Joe Milestones

July 25, 2012

He was promoted yesterday to Infant II, just a day after his best bud Jeremiah.  Miss Cynthia’s the teacher and knows him well from the classes being together in the mornings.  I need to send a sippy cup to work with.  (Note to self.)  I haven’t fully absorbed the fact that we’ve left Miss Shirley behind forever… I think if I think about that too much, I’ll get sad, so I just tell myself that she’s around them and sees them all the time.  She was the reason I could always leave a new baby behind at daycare and go off to work and she’s given them a whole lot of love and care over the years.  We will continue to see her every morning for the foreseeable future, though… so I don’t have to be sad.

He’s pulling up!  Just over the past week he’ll grab something and stand, and while he’s not cruising yet, he can switch from thing to thing while in a standing position.

He’s interested in the DVD player.  Great, another A.

We got asked to be a reference for our school for a new parent and I had a long talk with her… about the school in general and about the events involving A and the chair.  I think she’s going to go there, which I was glad to hear.  Hope I get to meet her… her son will be overlapping in K2 with A but only by a couple weeks before A is off to K3.
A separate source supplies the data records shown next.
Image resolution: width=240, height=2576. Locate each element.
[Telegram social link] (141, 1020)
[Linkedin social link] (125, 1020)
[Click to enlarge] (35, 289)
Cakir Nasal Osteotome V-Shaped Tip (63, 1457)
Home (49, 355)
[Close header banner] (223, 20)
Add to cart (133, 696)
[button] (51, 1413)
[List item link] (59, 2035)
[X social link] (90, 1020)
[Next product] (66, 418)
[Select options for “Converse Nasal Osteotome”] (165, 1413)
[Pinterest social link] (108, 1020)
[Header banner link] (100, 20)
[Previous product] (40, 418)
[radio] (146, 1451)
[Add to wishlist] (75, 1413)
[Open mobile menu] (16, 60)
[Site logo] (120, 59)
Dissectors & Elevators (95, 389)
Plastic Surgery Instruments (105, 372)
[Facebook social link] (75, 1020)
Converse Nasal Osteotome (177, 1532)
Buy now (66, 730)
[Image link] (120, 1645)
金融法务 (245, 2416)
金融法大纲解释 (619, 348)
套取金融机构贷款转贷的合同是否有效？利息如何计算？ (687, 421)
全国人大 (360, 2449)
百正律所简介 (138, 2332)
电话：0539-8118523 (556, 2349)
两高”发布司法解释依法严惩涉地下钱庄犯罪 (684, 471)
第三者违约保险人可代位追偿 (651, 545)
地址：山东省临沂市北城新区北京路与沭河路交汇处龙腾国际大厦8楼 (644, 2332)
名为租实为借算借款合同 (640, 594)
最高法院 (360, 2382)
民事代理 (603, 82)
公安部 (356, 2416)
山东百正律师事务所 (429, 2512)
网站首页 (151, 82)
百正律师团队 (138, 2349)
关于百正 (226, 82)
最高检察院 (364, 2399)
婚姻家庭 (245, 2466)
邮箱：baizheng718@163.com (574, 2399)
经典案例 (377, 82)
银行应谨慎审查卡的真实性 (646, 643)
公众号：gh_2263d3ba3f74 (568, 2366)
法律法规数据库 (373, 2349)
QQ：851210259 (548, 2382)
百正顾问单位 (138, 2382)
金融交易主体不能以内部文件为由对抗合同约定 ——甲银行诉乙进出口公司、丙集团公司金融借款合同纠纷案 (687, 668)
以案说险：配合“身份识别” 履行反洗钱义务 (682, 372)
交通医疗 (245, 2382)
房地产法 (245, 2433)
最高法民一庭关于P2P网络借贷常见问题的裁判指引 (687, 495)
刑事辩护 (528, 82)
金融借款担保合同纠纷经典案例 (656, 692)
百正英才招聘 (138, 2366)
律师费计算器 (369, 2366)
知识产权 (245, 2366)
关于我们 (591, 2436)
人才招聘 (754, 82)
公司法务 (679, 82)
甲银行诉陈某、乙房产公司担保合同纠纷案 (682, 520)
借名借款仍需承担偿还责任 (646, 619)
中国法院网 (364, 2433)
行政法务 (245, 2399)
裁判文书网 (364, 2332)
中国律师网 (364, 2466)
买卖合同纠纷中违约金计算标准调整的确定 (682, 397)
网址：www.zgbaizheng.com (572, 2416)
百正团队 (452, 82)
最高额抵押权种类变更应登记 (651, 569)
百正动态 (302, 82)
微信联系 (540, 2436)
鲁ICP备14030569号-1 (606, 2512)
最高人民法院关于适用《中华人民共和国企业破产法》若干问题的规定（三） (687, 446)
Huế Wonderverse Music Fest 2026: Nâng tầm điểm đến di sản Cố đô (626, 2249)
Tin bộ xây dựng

He’s very smiley and loves to be tickled.  I don’t think the girls were ticklish this young.  Also to have me blow on his tummy, to have his feet bobbed up and down on his mouth, and for me to pretend to eat his neck.  He continues to be obsessed with the pink bows on my nightgown.

We’re down to nursing once in the am, once or twice at night on weekdays and all day on weekends still, but usually with a formula bottle thrown in midday.  I’m down to pumping only about a bottle worth during the day and I’m pretty close to phasing that out altogether, which will thrill me.  I hope I can keep nursing for a while longer, but I’m really pretty over the whole thing except when he’s sleepy and sweet, which is only early am.  He’s not careful with his teeth.  Ouch.

Every time I hug him and tell him I love him it still pops into my head how upset I was to find out I was having a boy.  Though I’m totally over that, it nags at me and I feel guilty and then guilty for not feeling guiltier.  I think as he gets older I’ll tell him it makes him MORE special, to have overcome Mommy’s boyphobia.

Still doesn’t crawl, but scoots like a champ.